Rebuilding Place in the Urban Space

"A community’s physical form, rather than its land uses, is its most intrinsic and enduring characteristic." [Katz, EPA] This blog focuses on place and placemaking and all that makes it work--historic preservation, urban design, transportation, asset-based community development, arts & cultural development, commercial district revitalization, tourism & destination development, and quality of life advocacy--along with doses of civic engagement and good governance watchdogging.

Friday, October 09, 2020

Great architecture versus great program: DC's revived Martin Luther King Jr. Central Library

I am not able to check out quite yet the finished reconstruction of DC's Central Library, which has been lauded in the Washington Post ("DC's ambitious, stunning new MLK Library," "Six ways to get to know DC's beautifully renovated MLK Library," and "Philip Kennicott: America’s libraries are essential now — and this beautifully renovated one in Washington gives us hope").

But to me, despite the great design, it's a disappointment, because the program--what it actually does--could have been so much more.

The spiral staircase is cool, but how much does it contribute to culture.  Photo: Bill O'Leary, Washington Post.  

One of the problems was to have a design competition without having a plan for the library's program beforehand.  Another was thinking that design could substitute for program.  

Although I did come around to the idea that because DC stakeholders often lack vision when it comes to cultural planning, having a great design could generate demand for a great program to complement design.  Of course, that didn't happen here.

Failure to re-envision what the library could be and do has been a significant influence on my thinking about cultural planning, and led to my outlining of what could have been a world class central library with a program second to none.

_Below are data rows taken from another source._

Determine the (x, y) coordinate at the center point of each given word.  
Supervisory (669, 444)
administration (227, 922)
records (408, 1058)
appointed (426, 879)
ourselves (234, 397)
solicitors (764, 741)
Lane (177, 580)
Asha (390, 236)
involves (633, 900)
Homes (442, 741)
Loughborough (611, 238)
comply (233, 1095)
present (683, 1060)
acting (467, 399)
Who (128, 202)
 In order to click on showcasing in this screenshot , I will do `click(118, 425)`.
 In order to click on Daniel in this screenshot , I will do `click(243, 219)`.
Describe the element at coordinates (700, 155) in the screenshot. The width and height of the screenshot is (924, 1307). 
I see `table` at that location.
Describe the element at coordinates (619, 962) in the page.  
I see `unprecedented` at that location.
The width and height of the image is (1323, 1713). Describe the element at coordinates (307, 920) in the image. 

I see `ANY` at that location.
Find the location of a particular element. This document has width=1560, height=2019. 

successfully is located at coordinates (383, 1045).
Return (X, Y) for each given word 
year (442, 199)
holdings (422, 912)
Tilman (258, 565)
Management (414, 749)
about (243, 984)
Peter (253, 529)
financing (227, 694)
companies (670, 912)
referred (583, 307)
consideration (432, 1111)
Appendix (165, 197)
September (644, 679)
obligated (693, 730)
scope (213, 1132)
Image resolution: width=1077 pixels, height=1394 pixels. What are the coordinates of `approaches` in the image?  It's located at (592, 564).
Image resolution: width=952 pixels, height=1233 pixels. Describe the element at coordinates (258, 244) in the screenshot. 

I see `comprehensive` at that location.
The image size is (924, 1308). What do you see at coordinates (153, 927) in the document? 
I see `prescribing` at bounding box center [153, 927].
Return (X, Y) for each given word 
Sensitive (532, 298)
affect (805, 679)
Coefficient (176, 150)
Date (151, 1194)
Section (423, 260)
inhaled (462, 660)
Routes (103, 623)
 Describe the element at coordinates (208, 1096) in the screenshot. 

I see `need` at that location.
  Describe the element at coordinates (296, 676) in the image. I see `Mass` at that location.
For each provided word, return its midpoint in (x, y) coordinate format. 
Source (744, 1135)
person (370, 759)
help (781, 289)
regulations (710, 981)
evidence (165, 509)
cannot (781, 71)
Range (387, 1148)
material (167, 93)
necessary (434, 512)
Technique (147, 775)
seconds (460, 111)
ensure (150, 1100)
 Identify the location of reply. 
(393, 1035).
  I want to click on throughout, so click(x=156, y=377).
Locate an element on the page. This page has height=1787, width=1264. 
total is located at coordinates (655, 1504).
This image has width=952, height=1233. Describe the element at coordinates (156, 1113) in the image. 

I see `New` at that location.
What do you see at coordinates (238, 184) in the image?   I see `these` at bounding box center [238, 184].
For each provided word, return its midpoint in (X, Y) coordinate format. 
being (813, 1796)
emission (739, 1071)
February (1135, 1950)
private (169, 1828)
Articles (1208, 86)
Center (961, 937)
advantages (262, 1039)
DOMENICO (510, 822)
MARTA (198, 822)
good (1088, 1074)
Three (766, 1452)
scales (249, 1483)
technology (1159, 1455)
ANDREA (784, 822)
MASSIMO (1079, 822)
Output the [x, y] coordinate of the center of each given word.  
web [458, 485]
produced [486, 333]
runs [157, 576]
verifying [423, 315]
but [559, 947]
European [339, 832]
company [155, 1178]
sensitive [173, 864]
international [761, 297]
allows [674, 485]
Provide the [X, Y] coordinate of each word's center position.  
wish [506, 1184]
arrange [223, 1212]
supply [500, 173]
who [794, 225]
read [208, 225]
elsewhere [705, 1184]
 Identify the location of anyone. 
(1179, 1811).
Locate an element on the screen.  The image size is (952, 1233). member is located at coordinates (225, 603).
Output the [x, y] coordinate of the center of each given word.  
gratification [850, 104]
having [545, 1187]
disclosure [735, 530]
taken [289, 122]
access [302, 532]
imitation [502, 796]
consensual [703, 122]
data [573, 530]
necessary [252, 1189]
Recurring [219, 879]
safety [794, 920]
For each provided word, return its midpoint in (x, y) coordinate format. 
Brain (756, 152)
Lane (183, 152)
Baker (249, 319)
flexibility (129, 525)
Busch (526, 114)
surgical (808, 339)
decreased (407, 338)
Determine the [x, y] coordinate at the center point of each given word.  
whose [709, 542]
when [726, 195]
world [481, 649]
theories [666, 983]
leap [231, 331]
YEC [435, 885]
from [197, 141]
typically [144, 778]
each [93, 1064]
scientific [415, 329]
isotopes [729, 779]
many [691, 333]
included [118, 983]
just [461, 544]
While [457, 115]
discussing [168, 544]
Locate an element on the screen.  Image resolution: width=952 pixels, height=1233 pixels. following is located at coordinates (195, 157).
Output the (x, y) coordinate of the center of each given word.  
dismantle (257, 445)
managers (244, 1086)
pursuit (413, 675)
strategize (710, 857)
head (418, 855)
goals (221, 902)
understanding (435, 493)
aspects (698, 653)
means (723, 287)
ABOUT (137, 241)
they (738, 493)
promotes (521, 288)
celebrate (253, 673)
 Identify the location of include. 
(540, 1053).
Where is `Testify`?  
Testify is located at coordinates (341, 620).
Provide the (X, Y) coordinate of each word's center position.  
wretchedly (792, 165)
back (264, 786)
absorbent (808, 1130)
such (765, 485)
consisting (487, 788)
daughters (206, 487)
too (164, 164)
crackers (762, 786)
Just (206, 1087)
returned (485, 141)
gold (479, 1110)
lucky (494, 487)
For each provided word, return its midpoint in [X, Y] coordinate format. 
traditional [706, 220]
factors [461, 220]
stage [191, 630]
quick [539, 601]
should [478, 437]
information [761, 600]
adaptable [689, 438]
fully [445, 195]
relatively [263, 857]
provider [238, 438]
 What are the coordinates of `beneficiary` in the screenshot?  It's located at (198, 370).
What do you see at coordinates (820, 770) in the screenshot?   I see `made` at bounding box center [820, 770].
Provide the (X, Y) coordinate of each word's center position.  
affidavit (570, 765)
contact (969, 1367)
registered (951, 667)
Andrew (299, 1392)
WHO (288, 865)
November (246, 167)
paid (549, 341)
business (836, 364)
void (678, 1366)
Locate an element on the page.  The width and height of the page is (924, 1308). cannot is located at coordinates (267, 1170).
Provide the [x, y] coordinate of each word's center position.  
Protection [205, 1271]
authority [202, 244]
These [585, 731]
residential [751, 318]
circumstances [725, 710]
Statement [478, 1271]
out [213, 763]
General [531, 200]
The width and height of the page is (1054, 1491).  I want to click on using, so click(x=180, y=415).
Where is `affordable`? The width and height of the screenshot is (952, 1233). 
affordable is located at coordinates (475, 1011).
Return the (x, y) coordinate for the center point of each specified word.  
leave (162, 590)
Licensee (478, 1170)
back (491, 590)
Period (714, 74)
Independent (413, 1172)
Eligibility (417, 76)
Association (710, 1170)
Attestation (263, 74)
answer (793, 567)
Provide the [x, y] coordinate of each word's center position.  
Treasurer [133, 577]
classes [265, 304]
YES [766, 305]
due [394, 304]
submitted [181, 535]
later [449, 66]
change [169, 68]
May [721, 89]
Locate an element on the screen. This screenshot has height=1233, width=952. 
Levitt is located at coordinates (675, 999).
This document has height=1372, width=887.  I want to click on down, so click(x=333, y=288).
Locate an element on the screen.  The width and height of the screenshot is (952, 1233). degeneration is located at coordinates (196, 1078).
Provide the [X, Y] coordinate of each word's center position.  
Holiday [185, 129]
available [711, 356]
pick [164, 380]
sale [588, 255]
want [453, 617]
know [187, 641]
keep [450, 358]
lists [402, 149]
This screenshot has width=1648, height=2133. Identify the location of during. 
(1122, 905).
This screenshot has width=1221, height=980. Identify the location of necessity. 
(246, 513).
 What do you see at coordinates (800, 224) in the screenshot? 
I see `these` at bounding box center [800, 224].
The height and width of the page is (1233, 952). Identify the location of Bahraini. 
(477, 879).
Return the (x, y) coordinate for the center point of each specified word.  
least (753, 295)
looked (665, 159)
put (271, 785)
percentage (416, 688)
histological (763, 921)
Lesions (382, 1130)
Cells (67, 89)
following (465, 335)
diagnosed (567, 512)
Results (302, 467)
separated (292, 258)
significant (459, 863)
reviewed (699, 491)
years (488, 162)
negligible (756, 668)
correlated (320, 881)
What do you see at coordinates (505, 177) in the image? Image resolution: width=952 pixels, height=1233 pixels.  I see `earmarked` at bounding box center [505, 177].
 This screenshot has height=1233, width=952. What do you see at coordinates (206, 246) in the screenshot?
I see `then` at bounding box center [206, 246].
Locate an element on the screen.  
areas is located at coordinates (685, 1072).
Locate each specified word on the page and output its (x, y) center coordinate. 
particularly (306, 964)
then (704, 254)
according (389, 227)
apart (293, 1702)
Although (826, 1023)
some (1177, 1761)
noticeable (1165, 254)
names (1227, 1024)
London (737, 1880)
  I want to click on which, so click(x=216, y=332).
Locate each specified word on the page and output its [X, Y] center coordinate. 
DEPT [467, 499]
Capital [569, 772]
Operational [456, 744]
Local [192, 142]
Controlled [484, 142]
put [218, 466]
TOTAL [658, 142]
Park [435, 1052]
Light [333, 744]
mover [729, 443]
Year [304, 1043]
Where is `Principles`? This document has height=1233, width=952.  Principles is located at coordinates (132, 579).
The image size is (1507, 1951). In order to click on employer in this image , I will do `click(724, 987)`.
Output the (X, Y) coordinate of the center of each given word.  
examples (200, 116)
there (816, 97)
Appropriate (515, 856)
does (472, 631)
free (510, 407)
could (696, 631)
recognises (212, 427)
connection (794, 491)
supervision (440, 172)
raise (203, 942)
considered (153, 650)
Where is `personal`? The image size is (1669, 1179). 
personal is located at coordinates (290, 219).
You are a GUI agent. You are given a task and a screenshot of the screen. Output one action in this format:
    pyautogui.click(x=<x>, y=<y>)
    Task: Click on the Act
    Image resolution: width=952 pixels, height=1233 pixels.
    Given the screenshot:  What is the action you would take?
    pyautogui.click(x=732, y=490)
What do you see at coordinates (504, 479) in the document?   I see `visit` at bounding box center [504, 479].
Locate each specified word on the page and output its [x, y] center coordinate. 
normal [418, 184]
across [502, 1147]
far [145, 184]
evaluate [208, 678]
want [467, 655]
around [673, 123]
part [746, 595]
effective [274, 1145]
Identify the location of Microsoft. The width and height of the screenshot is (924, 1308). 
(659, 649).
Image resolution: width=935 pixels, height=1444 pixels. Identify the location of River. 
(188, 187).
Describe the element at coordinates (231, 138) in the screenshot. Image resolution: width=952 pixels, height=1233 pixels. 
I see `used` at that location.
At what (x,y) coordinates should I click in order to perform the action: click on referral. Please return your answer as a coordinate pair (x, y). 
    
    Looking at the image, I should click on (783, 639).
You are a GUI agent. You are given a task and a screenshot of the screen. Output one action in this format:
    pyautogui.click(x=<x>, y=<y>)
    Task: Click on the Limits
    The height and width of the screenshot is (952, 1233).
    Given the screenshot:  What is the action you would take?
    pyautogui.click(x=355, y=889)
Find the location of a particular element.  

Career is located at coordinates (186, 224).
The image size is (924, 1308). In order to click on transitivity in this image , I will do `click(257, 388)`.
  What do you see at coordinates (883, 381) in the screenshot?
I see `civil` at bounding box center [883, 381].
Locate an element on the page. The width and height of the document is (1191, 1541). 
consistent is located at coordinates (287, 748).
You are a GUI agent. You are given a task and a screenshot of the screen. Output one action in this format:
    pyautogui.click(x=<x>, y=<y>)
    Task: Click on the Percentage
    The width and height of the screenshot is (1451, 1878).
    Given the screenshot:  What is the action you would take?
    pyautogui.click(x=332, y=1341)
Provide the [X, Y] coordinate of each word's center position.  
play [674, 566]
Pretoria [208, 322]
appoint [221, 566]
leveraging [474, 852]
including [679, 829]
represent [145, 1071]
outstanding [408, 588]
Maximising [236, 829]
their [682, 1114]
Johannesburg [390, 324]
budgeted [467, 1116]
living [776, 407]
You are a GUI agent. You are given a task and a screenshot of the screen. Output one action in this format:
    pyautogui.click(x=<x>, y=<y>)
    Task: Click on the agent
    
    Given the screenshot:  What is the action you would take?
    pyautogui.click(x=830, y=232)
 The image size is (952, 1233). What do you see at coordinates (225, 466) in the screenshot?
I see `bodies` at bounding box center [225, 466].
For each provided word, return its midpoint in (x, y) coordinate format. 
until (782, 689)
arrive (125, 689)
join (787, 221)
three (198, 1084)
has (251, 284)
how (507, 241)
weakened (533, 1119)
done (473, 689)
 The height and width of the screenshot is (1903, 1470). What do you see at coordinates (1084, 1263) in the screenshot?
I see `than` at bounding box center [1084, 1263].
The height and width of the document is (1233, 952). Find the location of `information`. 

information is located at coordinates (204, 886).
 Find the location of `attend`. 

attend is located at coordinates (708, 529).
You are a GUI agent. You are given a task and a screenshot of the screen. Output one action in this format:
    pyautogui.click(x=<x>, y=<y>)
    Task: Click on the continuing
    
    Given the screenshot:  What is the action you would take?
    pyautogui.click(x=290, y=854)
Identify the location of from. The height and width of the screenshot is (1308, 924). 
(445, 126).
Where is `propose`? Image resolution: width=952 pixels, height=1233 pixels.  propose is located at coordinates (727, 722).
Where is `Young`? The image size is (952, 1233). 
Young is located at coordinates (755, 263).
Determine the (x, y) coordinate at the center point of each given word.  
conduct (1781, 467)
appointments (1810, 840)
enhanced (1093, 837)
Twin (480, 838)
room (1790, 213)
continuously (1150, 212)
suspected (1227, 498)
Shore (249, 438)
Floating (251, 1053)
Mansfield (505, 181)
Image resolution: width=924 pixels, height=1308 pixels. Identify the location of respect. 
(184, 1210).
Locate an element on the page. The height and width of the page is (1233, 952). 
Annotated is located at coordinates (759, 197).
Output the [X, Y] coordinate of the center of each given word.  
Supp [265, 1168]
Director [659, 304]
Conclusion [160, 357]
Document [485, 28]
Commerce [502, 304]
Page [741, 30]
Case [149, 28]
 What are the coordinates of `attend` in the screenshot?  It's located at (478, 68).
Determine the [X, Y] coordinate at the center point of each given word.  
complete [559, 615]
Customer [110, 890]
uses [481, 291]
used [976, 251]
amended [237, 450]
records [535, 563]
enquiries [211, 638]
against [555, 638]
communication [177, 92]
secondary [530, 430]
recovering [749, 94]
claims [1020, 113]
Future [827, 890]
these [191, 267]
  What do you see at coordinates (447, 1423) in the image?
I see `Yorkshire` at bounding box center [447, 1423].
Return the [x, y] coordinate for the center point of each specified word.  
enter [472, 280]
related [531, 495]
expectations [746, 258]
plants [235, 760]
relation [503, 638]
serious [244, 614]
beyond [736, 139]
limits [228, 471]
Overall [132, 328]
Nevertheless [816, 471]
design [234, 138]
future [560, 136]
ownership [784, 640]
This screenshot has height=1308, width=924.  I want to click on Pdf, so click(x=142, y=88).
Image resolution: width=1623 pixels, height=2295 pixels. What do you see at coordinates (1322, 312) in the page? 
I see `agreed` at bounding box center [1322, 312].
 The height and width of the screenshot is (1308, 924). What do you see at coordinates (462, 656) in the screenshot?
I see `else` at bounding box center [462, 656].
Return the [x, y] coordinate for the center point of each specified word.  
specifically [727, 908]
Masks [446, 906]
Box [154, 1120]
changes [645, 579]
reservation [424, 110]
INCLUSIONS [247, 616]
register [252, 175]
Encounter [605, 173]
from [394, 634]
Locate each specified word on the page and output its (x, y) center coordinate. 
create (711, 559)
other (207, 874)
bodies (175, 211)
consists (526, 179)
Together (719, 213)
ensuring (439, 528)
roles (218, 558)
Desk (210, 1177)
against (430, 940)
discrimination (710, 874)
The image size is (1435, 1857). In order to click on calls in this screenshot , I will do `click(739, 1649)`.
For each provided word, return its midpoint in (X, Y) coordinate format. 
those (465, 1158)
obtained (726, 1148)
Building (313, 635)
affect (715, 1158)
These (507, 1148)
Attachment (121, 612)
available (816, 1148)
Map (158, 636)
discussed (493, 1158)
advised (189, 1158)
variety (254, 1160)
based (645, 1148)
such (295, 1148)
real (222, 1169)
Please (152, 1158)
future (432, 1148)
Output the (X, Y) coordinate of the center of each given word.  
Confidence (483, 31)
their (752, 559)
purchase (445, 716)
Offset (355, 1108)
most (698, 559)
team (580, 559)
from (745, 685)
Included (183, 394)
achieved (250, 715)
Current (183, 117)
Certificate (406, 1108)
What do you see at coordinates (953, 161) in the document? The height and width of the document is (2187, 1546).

-- "Boston Athenaeum as a model for what central libraries should strive to be: Culture Centers with lots of books and other resources," 2020
-- "Update: Neighborhood libraries as nodes in a neighborhood and city-wide network of cultural assets," 2019
--"The DC Central Library, the Civic identity and the public realm," 2011
-- "The Salt Lake City Central Library is absolutely incredible," 2013
-- "Civic assets and mixed use: Central Library edition," 2013
-- "The Central Library planning process in DC as another example of gaming the capital improvements planning and budgeting process," 2013
-- "A follow up point about "local" library planning and "access to knowledge," 2013
-- "National Library Week," 2015
-- "National Libraries Week," 2020

The double-level reading area features mobiles and a mural on the ceiling. (Bill O'Leary/The Washington Post)

What I outlined was redefining a/the central library as not just an "information and knowledge center" but a cultural center too, because the central library is likely a community's most highly visited cultural institution and the foremost civic asset within a community that is devoted to culture.

In DC, it wasn't to be.  

Primarily it is lack of vision.  

But it's also the fault of the library system not being able to build a completely new library, because the physical limitations of the current building were so significant (albeit what a great location).  

This is an example of where historic designation of the building and an unwillingness to start somewhere new, has led to a sub-optimal result.

Libraries as social infrastructure is a key point made by Eric Klinenberg in Palaces for the People: How Social Infrastructure Can Help Fight Inequality, Polarization, and the Decline of Civic Life.

The title comes from a statement by Andrew Carnegie about why he funded the construction of libraries.

Co-location of facilities by different agencies. (This is from the 2020 entry on National Libraries Week.) 

 The Brooklyn Historical Society is merging with the Brooklyn Public Library, in part to provide more space for the library's historical collection, but also to provide more stable funding to the BHS, which has an awesome exhibit program. Ottawa, Canada is about to begin construction of a joint Central Library and Archives with Archives Canada ("Modern concept signals next chapter for Ottawa ‘super library’," Toronto Globe & Mail)

Joint library projects between government agencies are highly unusual. 

Heretofore, the only two I know about are in Montreal, where the provincial library serves as the central library for the city, and in San Jose, California, the city and San Jose State University built a joint library. 

Both of these examples remind me of how the State of Maine has a combined state library, archives, and museum, which I wrote about in 2005 ("Central Library Planning efforts and the City Museum, how about some learning from Augusta, Maine ... and Baltimore?").

I think an Ottawa-like endeavor could solve the problem in Seattle of the Trump Administration's push to close the regional National Archives unit there ("Federal lawsuits filed against three agencies for failing to produce records related to National Archives in Seattle," Northern Kittitas County Tribune; "‘Terrible and disgusting’: Decision to close National Archives at Seattle a blow to tribes, historians in 4 states," Seattle Times).